#### TASK REQUIREMENTS
1/ In the C++ string-replacement text, translate this sentence into Spanish: "Though if you'd need to build the searchers for each function invocation, this would not be the case."
2/ Go on with the C++ string-replacement text from its last sentence.

-- READING TEXT follows --

So I set out to write a short replace_search function using the standard std::boyer_moore_horspool_searcher with std::search:
void replace_search(std::string& s,const std::boyer_moore_horspool_searcher< const char*>& bms,size_t from, std::string_view to) { auto it = s.begin(); while (it != s.end()) { it = std::search(it,s.end(),bms);
if(it != s.begin()) s.replace(it - s.begin(), from, to); } }
And the benchmarking code running this
static void StringReplace(benchmark::State& state) { std::string s("Hello ${name}, test text is ${test}, ${num},${num},more text"); // Code inside this loop is measured repeatedly std::string_view name("${name}"),test("${test}"),num("${num}"); std::boyer_moore_horspool_searcher bmsname(name.begin(),name.end()); std::boyer_moore_horspool_searcher bmstest(test.begin(),test.end()); std::boyer_moore_horspool_searcher bmsnum(num.begin(),num.end()); for (auto _ : state) { std::string copy(s); replace_search(copy, bmsname,name.size(), "Michael"); replace_search(copy, bmstest,test.size(), "pass"); replace_search(copy, bmsnum,num.size(), "42"); // Make sure the variable is not optimized away by compiler benchmark::DoNotOptimize(copy); benchmark::DoNotOptimize(name); benchmark::DoNotOptimize(bmsname); benchmark::DoNotOptimize(test); benchmark::DoNotOptimize(bmstest); benchmark::DoNotOptimize(num); benchmark::DoNotOptimize(bmsnum); } } // Register the function as a benchmark BENCHMARK(StringReplace);
And in this setting, it is faster.
Though if you'd need to build the searchers for each function invocation, this would not be the case. Also this is influenced by the length of the search string, and the length of the patterns you are looking for.

-- READING TEXT concluded --
-- EXERCISE DATA follows --

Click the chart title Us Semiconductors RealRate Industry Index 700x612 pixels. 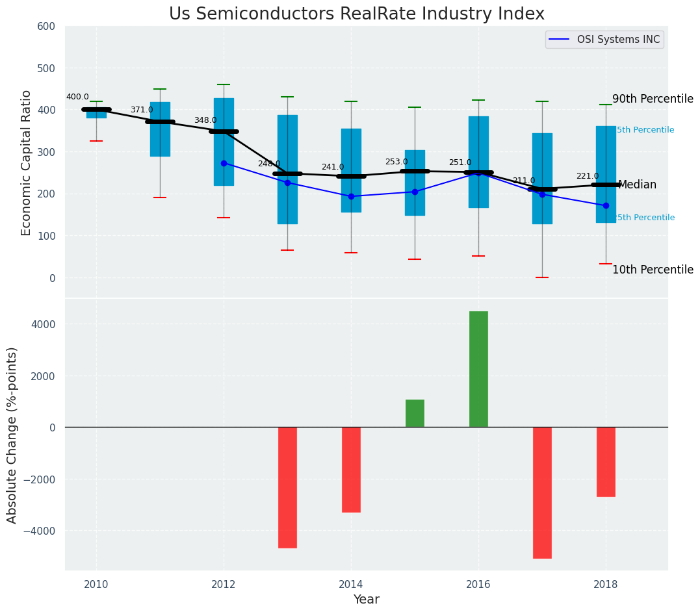pyautogui.click(x=356, y=14)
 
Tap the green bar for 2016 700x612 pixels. pyautogui.click(x=478, y=369)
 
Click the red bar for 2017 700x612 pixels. pyautogui.click(x=542, y=492)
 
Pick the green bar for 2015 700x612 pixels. pyautogui.click(x=415, y=413)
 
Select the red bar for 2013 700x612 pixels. pyautogui.click(x=287, y=487)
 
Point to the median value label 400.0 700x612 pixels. pyautogui.click(x=77, y=97)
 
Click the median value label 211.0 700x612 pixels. pyautogui.click(x=523, y=181)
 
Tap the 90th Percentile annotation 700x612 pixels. pyautogui.click(x=653, y=99)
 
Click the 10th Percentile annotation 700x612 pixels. pyautogui.click(x=653, y=270)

-- EXERCISE DATA concluded --

#### WRITTEN ANSWERS
1/ Aunque, si tuvieras que construir los buscadores en cada invocación de la función, este no sería el caso.

2/
I'm wondering if an even faster version could be build that like the version in the blog post, does all replacements at once. One idea in my mind is to simlpy have a vector of string_views, that contains the parts between the patterns and the replacement for the patterns. Then one would just have to allocate a string of the size of all string_views and copy them into it. Full code on godbolt.
So is the boyer_moore_horspool_searcher faster then std::string::find?
As the code shows, it can be faster. But it has its own constrains, and only if they can be met in the context of the code, then this method is faster. One of the core variables here is the length of the pattern searched and the length of the string it self. Also replacing the original string might not be the best strategy. Likely there are still a few allocations one could avoid in this. Its also a good question to ask what are the bottlenecks of the solution Julien presented and std::string::find it self. A vectorized approach might be even faster then the solutions seen so far. One thing I'm not sure with is, if this actually can be applied to Juliens code base, if each invocation of the function brings its own set of search patterns, it could be too much overhead to manage this to actually be faster.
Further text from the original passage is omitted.